== PAGE ==

[Numpy-discussion] reading gzip compressed files using numpy.fromfile
Peter Schmidtke
pschmidtke at mmb.pcb.ub.es
Wed Oct 28 15:31:43 EDT 2009
Dear Numpy Mailing List Readers,
I have a quite simple problem, for what I did not find a solution for now.
I have a gzipped file lying around that has some numbers stored in it and I
want to read them into a numpy array as fast as possible but only a bunch
of data at a time.
So I would like to use numpys fromfile funtion.
For now I have somehow the following code :
f=gzip.open( "myfile.gz", "r" )
xyz=npy.fromfile(f,dtype="float32",count=400)
So I would read 400 entries from the file, keep it open, process my data,
come back and read the next 400 entries. If I do this, numpy is complaining
that the file handle f is not a normal file handle :
OError: first argument must be an open file
but in fact it is a zlib file handle. But gzip gives access to the normal
filehandle through f.fileobj.

== PROBLEM SET ==
(a) Reproduce everything in the numpy mailing list post from "I have a gzipped" down to "numpys fromfile funtion.", word for word.
(b) Pick up the numpy mailing list post about reading gzipped files after its last sentence and keep writing it.

== LISTED RECORDS ==
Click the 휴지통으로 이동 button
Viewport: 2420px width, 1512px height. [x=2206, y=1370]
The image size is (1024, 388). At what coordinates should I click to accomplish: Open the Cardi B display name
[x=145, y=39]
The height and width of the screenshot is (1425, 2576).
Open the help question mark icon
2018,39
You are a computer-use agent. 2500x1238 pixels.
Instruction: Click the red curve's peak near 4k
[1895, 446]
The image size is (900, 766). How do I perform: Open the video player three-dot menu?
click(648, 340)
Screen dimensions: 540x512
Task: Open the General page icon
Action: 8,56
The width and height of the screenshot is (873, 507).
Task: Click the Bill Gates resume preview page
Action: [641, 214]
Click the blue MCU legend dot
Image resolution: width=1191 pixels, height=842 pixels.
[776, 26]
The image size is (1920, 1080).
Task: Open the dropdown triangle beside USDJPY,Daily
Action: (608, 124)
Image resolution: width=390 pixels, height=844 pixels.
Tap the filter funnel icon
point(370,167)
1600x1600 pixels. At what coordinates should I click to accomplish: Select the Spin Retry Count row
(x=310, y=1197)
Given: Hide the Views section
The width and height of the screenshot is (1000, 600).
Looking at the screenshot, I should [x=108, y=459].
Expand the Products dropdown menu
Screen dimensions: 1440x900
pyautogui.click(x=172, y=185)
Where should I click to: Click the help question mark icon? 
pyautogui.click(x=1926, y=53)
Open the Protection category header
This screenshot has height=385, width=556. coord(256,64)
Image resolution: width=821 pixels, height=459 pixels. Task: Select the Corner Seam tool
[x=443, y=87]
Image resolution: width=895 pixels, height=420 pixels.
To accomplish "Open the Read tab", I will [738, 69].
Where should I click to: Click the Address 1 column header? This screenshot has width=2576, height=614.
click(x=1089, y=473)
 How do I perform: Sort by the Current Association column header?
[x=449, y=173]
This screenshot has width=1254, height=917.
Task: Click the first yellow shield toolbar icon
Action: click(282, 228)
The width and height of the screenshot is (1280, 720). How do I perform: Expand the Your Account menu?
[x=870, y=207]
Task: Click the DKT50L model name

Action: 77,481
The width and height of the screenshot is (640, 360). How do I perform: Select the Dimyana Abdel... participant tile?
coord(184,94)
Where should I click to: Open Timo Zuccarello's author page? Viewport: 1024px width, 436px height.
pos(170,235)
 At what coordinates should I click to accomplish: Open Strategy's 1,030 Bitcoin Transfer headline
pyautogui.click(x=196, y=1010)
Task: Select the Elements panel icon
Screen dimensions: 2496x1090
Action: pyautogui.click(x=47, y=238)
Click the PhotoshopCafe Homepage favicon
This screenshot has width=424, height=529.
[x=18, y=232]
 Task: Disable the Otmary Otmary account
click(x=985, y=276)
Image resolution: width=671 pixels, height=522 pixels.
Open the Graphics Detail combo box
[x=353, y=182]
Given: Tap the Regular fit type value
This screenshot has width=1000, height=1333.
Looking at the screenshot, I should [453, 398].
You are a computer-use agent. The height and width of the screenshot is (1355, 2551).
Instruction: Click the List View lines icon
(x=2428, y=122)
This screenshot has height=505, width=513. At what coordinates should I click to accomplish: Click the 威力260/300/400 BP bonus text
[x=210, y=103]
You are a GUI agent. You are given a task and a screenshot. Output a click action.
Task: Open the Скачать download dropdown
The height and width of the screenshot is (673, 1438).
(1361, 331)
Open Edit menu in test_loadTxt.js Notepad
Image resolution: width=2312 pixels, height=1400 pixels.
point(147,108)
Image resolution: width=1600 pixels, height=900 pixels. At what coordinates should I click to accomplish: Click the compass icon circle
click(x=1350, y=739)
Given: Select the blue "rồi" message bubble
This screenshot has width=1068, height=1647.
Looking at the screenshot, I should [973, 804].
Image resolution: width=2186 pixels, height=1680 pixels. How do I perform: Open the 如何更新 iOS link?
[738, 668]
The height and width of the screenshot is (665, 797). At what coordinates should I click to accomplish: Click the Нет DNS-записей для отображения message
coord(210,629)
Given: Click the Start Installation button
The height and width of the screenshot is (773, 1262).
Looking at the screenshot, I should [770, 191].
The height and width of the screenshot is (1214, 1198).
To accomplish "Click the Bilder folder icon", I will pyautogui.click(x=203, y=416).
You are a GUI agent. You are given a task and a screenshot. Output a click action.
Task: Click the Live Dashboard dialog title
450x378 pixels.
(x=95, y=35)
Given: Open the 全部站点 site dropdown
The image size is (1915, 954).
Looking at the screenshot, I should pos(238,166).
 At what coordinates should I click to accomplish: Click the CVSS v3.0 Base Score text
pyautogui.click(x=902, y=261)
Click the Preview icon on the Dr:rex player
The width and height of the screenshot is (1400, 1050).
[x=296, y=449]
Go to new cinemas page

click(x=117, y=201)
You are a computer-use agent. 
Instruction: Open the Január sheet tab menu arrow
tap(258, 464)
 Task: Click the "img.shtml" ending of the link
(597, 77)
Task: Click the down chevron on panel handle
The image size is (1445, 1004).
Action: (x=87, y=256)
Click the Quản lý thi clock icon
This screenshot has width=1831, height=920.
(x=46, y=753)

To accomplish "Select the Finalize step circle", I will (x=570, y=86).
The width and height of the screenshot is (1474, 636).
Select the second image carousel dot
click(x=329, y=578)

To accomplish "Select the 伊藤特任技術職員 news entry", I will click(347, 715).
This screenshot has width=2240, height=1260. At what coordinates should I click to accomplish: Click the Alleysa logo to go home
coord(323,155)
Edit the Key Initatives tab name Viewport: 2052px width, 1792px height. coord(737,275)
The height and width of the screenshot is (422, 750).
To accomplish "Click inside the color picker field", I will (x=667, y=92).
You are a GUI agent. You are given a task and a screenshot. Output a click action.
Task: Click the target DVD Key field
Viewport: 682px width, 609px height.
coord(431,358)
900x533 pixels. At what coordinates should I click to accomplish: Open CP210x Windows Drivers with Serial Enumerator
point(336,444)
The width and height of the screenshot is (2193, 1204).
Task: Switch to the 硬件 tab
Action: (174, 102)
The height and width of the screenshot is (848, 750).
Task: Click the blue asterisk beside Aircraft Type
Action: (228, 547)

== RESPONSES TO THE TASKS ==
(a)
I have a gzipped file lying around that has some numbers stored in it and I
want to read them into a numpy array as fast as possible but only a bunch
of data at a time.
So I would like to use numpys fromfile funtion.

(b)
So I tried xyz=npy.fromfile(f.fileobj,dtype="float32",count=400)
But there I get just meaningless values (not the actual data) and when I
specify the sep=" " argument for npy.fromfile I get just .1 and nothing
else.
Can you tell me why and how to fix this problem? I know that I could read
everything to memory, but these files are rather big, so I simply have to
avoid this.
Thanks in advance.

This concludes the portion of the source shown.